High Availability
Auto Scaling
Robust system architectures always include some kind of auto-scaler. Essentially the service will add more instances or replicas when the load on the system increases, and may remove instances when the load drops.
There are several kinds of auto-scaling available:
- Virtual Machine, node auto-scaling. For example, Amazon Auto-Scaling Groups (ASGs)
- In Kubernetes, Horizontal Pod Autoscalers (HPA) can scale based on CPU or memory
- Cluster autoscalers in Kubernetes can scale up the entire cluster.
Replication
If your service is mission critical, then there should be more than one replica of the service. Ideally it should be stateless, so new replicas can come and go safely without needing to re-shard data. Prefer to use well established data storage software for your state, like Redis, Postgres, DynamoDB, MongoDB, Cassandra, etc.
Multi-Region
Cloud services tend to be split into regions, each region is far enough from other regions that it should not be impacted by world events happening in one of them. They tend to be countries or states apart, with hundreds of miles between them. For example, if an earthquake brought down a west region, the east region is probably unaffected, and will continue functioning.
Availability Zones are within a region, there tends to be several of them.

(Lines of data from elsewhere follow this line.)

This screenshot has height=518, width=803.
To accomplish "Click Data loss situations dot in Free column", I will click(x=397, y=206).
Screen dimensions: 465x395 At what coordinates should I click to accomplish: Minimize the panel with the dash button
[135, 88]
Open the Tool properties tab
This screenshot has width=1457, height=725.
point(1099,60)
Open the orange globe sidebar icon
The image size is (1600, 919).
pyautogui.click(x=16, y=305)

Availability zones are separated enough that they don’t depend on the same power source. Hence a power outage in one is unlikely to also affect another.

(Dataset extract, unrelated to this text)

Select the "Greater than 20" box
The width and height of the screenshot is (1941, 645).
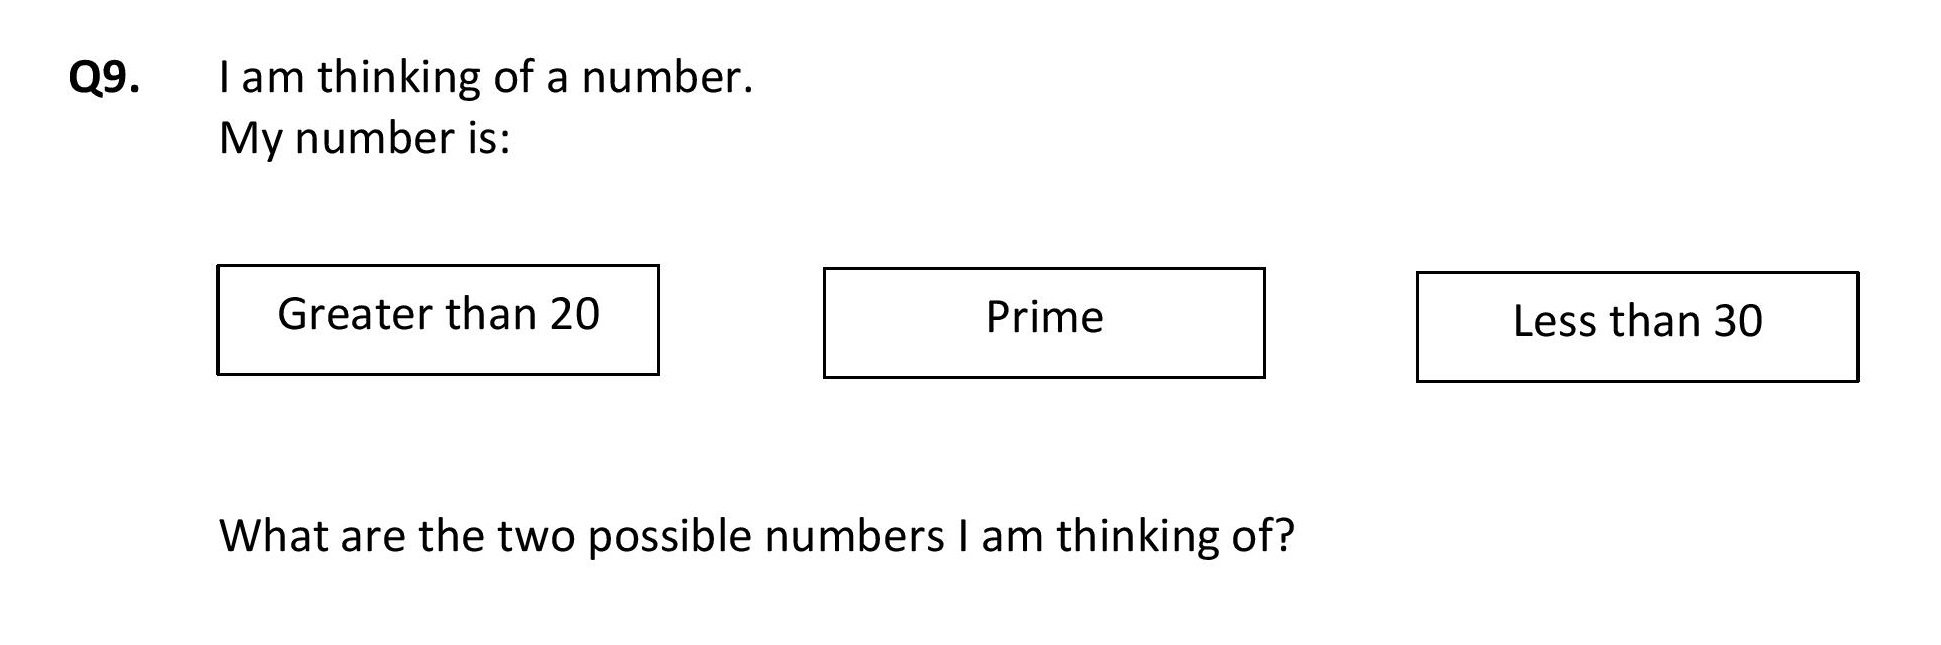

Availability Zones have high bandwidth between them, so the network speed is quite fast. Between regions though, the latency of requests could be significant. It could even make atomic transactions across regions slow enough that they are impractical to use.

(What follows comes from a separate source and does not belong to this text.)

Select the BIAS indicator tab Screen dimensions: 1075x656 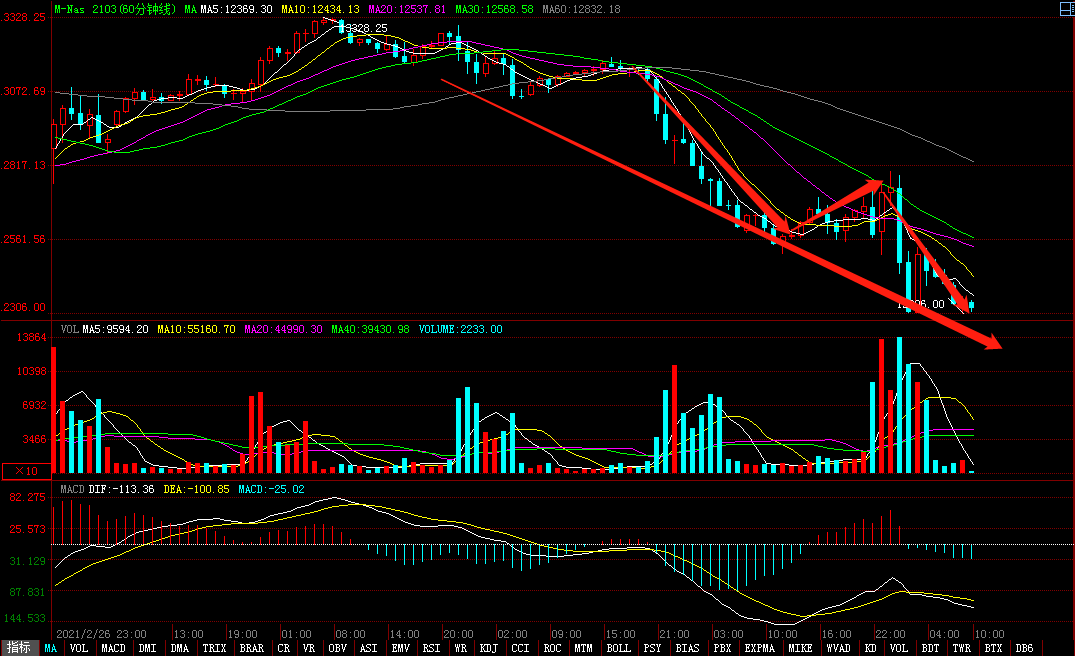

Important applications should always be replicated across availability zones. This tends to not be a problem.
Mission critical applications should also be replicated to more than one region, and that is where things get complicated. There are several patterns to consider.
Active/Passive
One region is on and serving all requests. A different region is on and ready to serve requests, but is not receiving any traffic.
Active/Active
All/both regions are on and serving all requests. Any single request is sent to both regions via mirroring.
Active “and” Active
All/both regions are on and serving at least some requests. Any single request is sent to a single region for processing. The region selected might be based on latency between the host and client.
Synchronization
When services are replicated across regions, a new problem arises: keeping the regions in sync with each other. This tends to be more challenging than it sounds.
As a rule of thumb, there should be only a single source of truth for information. For example, we could use a DynamoDB global table to store state. Only one region would be able to update it though, otherwise the consistency guarantees fall apart.
Along the same lines, your application servers should be stateless, then there is no need to worry about synchronizing their runtime state across regions.